Sin embargo, no se limita a eso. El texto continúa hablando de sí mismo en tercera persona. Incluso habla de la manera en la que se refiere a sí mismo. Pero en realidad no “habla”, sino que “dice”, así que debe corregirse por más que asume que el lector entiende lo que quiere significar.
Luego procede a implicar la inteligencia del lector, del que se espera que sepa leer algo que no está escrito. Pero después se le explica lo que debía interpretar, de modo de no perder rigurosidad.
Más tarde, el texto comienza a referirse a sí mismo con cierto atraso. Describe secuencias que pasaron, las explica y reflexiona sobre esas explicaciones. El objeto del texto y el texto, que se supone que son lo mismo, quedan desfasados. Luego se produce un sinceramiento de ese desfasaje, y el texto vuelve a sincronizarse con sí mismo. Eso ocurre exactamente aquí.
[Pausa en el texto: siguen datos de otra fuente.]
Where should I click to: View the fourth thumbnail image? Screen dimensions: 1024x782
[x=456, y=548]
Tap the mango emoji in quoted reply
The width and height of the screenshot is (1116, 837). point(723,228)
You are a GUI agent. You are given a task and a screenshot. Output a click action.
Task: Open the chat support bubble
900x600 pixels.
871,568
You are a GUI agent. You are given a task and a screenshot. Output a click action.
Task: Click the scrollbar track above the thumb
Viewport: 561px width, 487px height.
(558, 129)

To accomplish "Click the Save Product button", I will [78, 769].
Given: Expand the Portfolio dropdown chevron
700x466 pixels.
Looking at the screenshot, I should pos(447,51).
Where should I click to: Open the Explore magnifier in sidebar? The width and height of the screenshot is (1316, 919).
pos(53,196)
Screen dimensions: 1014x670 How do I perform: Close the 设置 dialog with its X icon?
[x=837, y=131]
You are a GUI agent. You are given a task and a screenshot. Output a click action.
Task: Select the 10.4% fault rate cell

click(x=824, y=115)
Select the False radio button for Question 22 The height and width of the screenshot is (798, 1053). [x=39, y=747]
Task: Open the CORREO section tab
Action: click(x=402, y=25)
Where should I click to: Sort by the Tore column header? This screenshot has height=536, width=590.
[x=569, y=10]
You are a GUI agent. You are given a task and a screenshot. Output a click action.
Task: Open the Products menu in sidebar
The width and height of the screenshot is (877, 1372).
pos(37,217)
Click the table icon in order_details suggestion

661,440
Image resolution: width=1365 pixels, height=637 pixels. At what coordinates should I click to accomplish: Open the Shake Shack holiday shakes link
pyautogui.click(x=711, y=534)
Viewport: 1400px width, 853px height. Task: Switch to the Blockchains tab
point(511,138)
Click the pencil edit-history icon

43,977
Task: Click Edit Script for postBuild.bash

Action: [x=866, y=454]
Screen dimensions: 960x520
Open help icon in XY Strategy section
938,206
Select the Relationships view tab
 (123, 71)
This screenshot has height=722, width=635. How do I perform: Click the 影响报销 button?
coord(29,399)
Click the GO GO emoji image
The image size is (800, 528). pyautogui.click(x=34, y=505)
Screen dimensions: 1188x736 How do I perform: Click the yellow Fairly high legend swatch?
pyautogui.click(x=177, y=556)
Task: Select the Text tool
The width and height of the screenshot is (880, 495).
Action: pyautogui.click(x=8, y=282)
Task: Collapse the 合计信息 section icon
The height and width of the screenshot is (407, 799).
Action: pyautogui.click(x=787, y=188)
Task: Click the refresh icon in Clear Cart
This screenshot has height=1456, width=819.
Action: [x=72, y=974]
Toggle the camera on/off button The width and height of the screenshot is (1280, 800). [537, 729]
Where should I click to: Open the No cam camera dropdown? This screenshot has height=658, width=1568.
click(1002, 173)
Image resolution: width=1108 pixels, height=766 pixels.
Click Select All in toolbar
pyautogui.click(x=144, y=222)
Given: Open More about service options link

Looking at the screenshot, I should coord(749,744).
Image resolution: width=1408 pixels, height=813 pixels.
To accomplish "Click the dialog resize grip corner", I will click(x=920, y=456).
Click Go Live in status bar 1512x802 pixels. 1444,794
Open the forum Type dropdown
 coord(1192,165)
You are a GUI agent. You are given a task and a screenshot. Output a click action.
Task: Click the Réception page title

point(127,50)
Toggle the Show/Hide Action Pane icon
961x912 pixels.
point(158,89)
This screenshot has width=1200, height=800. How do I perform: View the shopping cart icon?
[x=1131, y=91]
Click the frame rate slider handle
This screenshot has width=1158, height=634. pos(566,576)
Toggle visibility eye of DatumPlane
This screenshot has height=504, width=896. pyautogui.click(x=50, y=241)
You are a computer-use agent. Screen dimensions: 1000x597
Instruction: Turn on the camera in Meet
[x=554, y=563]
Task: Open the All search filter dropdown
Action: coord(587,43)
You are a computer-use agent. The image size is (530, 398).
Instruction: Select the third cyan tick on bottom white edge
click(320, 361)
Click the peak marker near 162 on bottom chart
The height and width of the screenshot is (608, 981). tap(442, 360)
El texto, entonces, continúa luego del ajuste. Acumula más referencias a sí mismo, que son consistentes con el resto del texto, pues se trata de eso. Las frases describen su propio significado, para que no sea necesario volver a cada una de ellas. Así, el texto se libera y puede mirar hacia adelante, aunque es una metáfora.
Se acerca el final. El texto lo reconoce, y empieza a prepararse. También prepara al lector. No le queda mucho para decir, pero por lo menos pretende mantener la sincronía. De todos modos, no puede evitar preguntarse qué traerá el futuro, qué hay en el espacio en blanco que inevitablemente viene después del último punto.